- PROBLEM REQUIREMENTS -
In the text on archaism below, change "nursery rhyme" to "folk song" and write out the passage between "Outdated language rarely" and "plight my troth).", inclusive.

- EXTRACT TO READ -
══════════════════════════════

= Archaism =

Outdated language rarely used

In language, an archaism is a word, a sense of a word, or a style of speech or writing that belongs to a historical epoch beyond living memory, but that has survived in a few practical settings or affairs. Lexical archaisms are single archaic words or expressions used regularly in an affair (e.g. religion or law) or freely; literary archaism is the survival of archaic language in a traditional literary text such as a nursery rhyme or the deliberate use of a style characteristic of an earlier age—for example, in his 1960 novel The Sot-Weed Factor, John Barth writes in an 18th-century style. Archaic words or expressions may have distinctive emotional connotations—some can be humorous (forsooth), some highly formal (What say you?), and some solemn (With thee do I plight my troth).

A distinction between archaic and obsolete words and word senses is widely used by dictionaries. An archaic word or sense is one that still has some current use but whose use has dwindled to a few specialized contexts, outside which it connotes old-fashioned language. In contrast, an obsolete word or sense is one that is no longer used at all. A reader encounters them when reading texts that are centuries old. For example, the works of Shakespeare are old enough that some obsolete words or senses are encountered therein, for which glosses (annotations) are often provided in the margins.

══════════════════════════════

Source data
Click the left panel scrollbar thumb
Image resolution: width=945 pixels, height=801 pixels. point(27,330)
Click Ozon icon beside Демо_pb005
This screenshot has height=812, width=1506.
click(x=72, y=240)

══════════════════════════════

- WRITTEN ANSWER -
Outdated language rarely used

In language, an archaism is a word, a sense of a word, or a style of speech or writing that belongs to a historical epoch beyond living memory, but that has survived in a few practical settings or affairs. Lexical archaisms are single archaic words or expressions used regularly in an affair (e.g. religion or law) or freely; literary archaism is the survival of archaic language in a traditional literary text such as a folk song or the deliberate use of a style characteristic of an earlier age—for example, in his 1960 novel The Sot-Weed Factor, John Barth writes in an 18th-century style. Archaic words or expressions may have distinctive emotional connotations—some can be humorous (forsooth), some highly formal (What say you?), and some solemn (With thee do I plight my troth).